===== Excerpted passage

THE AUGUST COUP: The Truth and the Lessons. By Mikhail Gorbachev. HarperCollins. 127 pp. $18.

THE FUTURE BELONGS TO FREEDOM. By Eduard Shevardnadze. Free Press. 237 pp. $22.95.

FOR A NEW RUSSIA. By Anatoly Sobchak. Free Press. 191 pp. $22.95.

CE QUE NOUS VOULONS FAIRE DE L’UNION SOVIETIQUE. By Aleksandr Yakovlev. Seuil. 157pp. 79 francs.

BORIS YELTSIN: From Bolshevik to Democrat. By John Morrison. Dutton. 303 pp. $20.

REBUILDING RUSSIA. By Aleksandr Solzhenitsyn. Farrar, Straus & Giroux. 119pp. $14.95.

“At the burial of communism too many people want to jump from the coffin into the funeral procession.” The Polish author of these lines tried to convey the idea that the former practitioners now seem oblivious of their past performance. His image, however, does not go far enough, since they come to the funeral not to mourn but to curse. The more accurate metaphor would be that they try to Jump from the defense table to the prosecutor’s seat because, conveniently forgetting their own neo-Stalinist past, they lump everything together and damn Marx, communism and quite often socialism as dangerously utopian. Nor is it quite surprising. Restoration is a time for turncoats and for epidemics of amnesia.

==========

Jobs:
1. According to the book review excerpt, what is restoration a time for?
2. Return the part of the book review excerpt that opens with the words containing "CE QUE NOUS" and closes with "Giroux. 119pp. $14.95.", copied word for word.
The lines after this book review excerpt are not needed.

===== Dataset entries

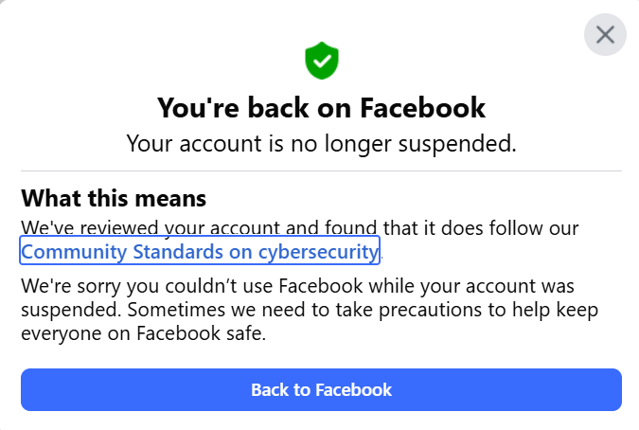Close the dialog with the X icon
Viewport: 639px width, 430px height.
[x=605, y=36]
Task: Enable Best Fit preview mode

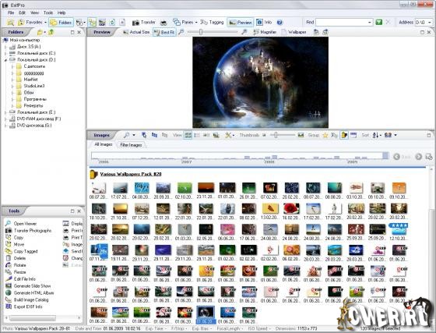Action: pos(164,32)
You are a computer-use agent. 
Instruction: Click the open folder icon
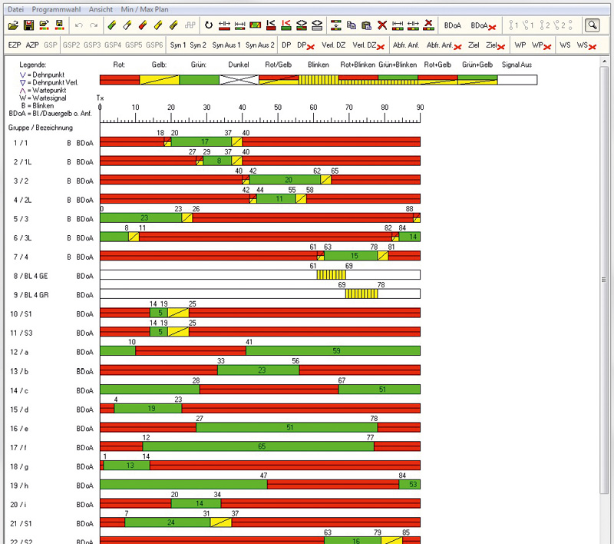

==========

Exercise solutions:
1. Restoration is a time for turncoats and for epidemics of amnesia.

2.
CE QUE NOUS VOULONS FAIRE DE L’UNION SOVIETIQUE. By Aleksandr Yakovlev. Seuil. 157pp. 79 francs.

BORIS YELTSIN: From Bolshevik to Democrat. By John Morrison. Dutton. 303 pp. $20.

REBUILDING RUSSIA. By Aleksandr Solzhenitsyn. Farrar, Straus & Giroux. 119pp. $14.95.